__Goal of the exercise__: Where a line of the material contains the string "agent", copy that line.

__Supplied entries__:
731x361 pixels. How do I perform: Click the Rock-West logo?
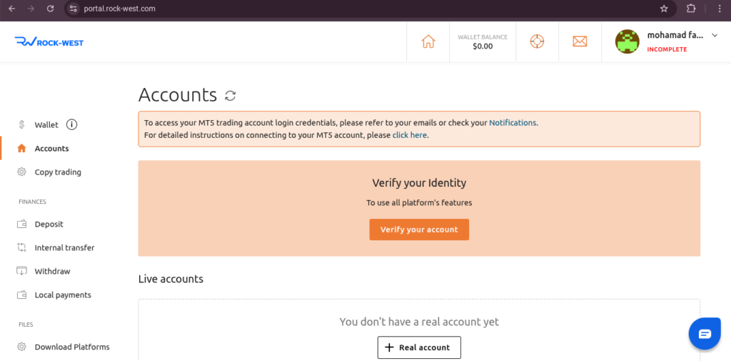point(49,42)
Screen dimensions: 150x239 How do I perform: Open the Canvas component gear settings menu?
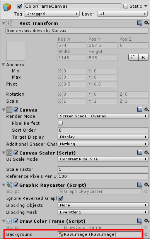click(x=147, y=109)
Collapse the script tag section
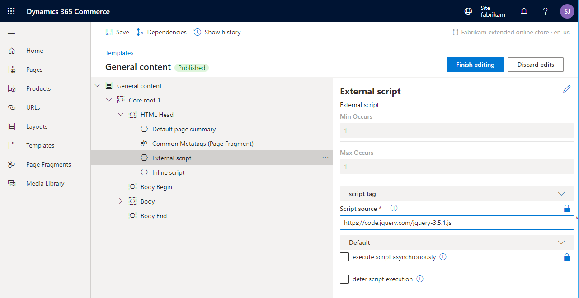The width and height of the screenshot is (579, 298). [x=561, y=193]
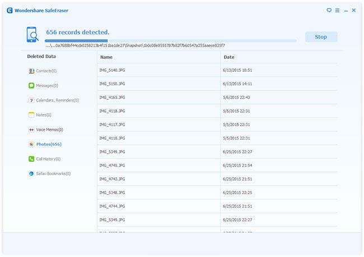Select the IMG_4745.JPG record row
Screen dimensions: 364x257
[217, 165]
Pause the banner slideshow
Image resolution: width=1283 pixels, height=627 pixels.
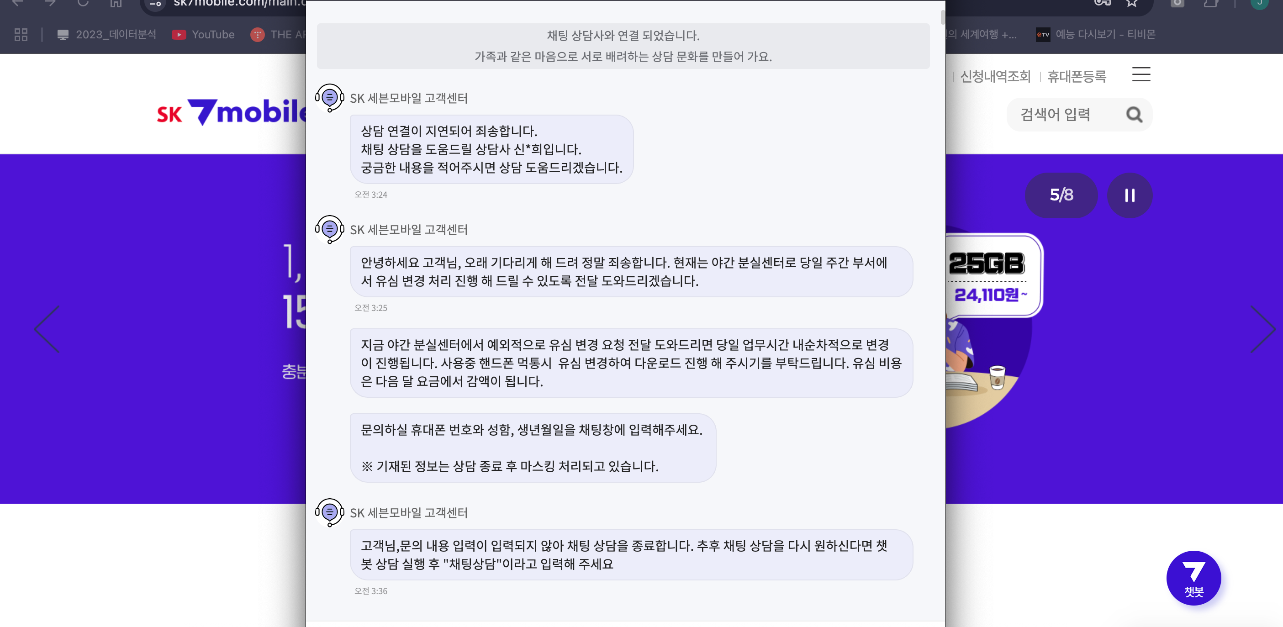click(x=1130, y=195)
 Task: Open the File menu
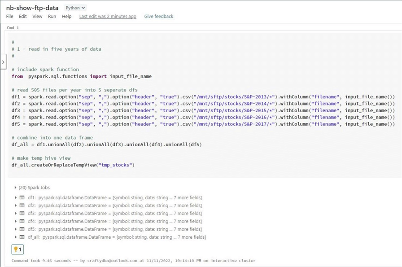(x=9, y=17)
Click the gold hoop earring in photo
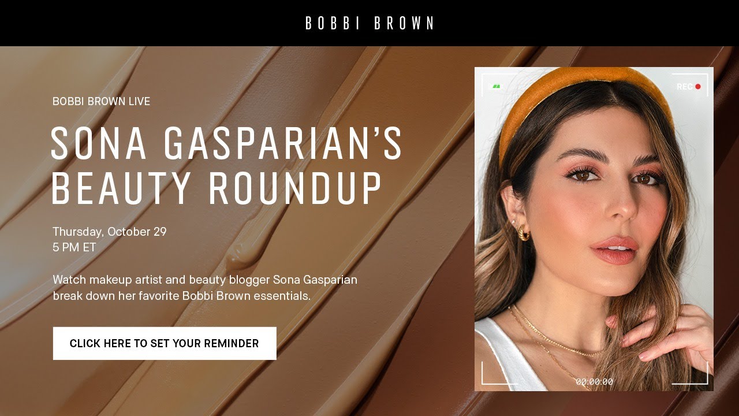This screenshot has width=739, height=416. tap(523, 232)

* * *

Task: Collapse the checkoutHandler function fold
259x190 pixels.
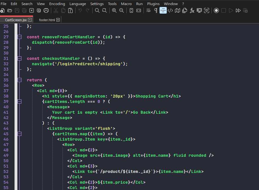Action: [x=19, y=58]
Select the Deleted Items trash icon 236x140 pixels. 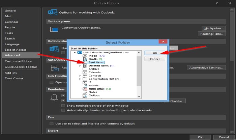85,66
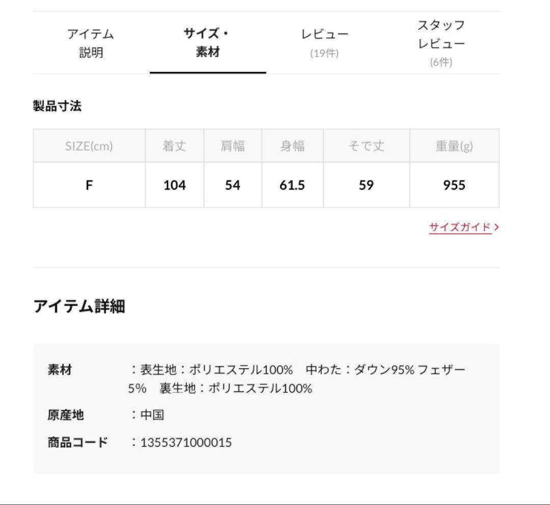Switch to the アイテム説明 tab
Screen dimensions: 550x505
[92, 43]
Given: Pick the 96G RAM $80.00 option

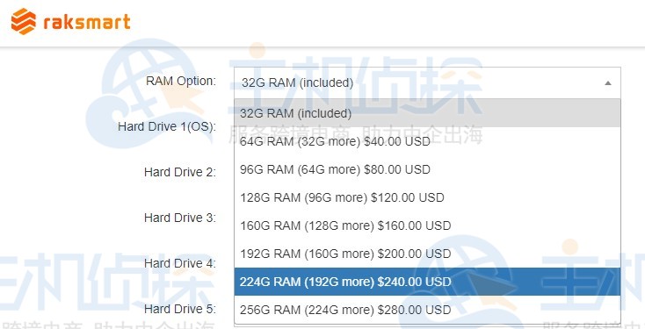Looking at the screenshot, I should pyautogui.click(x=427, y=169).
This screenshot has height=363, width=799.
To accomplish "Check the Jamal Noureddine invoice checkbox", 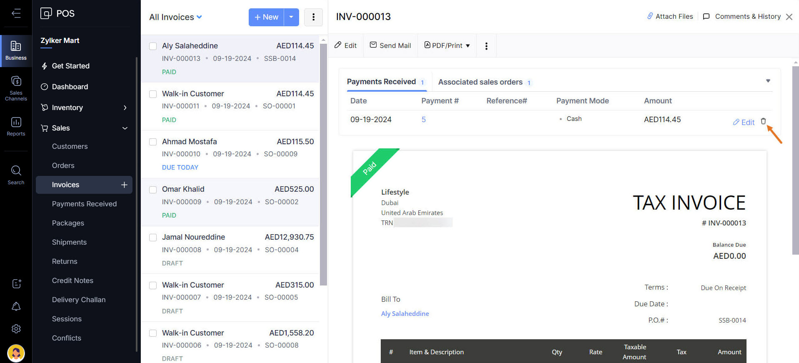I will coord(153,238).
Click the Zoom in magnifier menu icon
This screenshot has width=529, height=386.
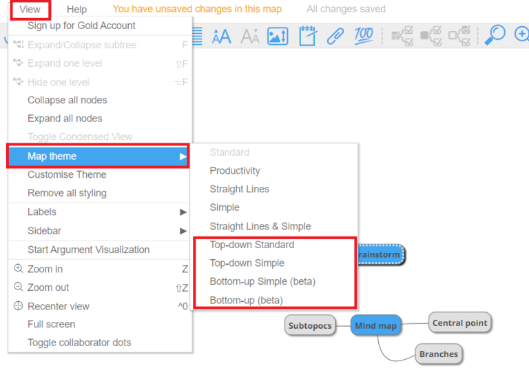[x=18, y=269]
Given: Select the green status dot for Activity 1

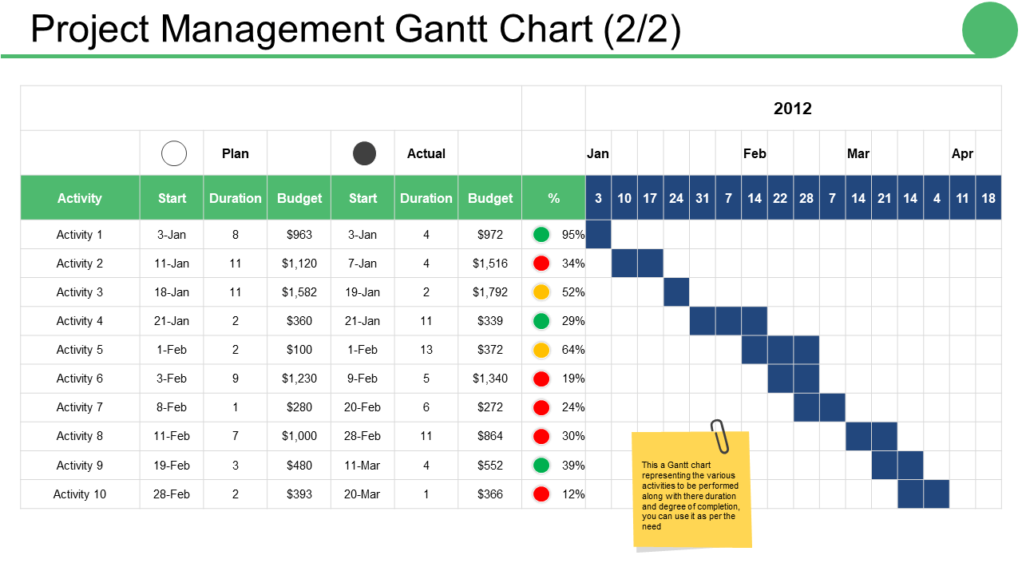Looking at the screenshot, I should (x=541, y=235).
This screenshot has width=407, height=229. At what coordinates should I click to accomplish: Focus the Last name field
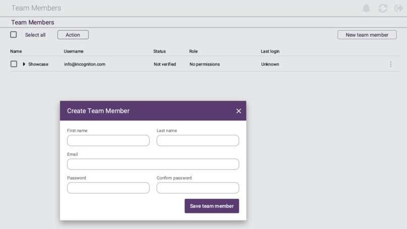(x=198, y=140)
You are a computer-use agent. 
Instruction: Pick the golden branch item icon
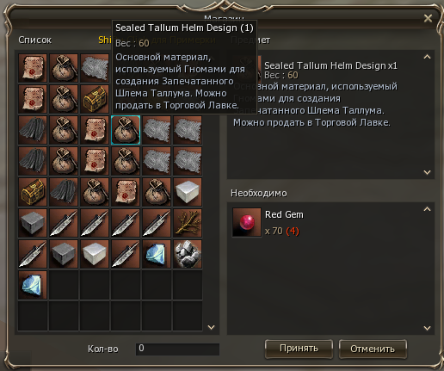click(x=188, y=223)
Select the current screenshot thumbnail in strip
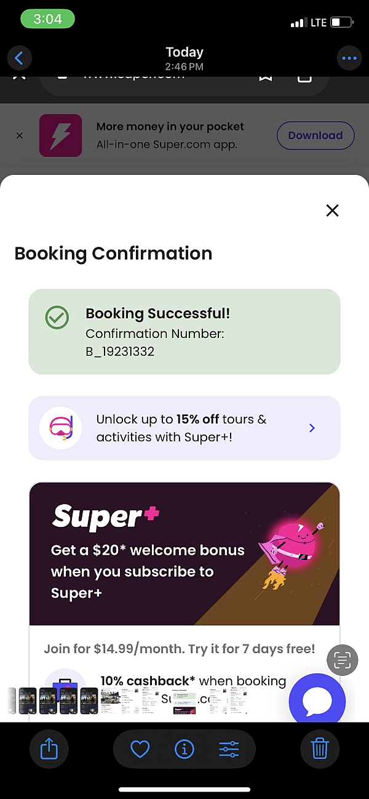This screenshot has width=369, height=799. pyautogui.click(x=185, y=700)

==

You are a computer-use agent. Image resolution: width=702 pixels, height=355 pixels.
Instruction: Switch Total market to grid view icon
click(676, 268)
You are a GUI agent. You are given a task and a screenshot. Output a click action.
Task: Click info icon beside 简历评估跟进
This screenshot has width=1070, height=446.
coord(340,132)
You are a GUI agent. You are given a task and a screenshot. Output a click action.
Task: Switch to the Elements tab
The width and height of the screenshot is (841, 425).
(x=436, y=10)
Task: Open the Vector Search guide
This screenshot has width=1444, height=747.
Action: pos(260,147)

__Solution to the exercise__:
You are a computer-use agent. 
You are a computer-use agent. Image resolution: width=702 pixels, height=355 pixels.
You are a GUI agent. You are given a task and a screenshot. Output a click action.
You are a GUI agent. You are given a task and a screenshot. Output a click action.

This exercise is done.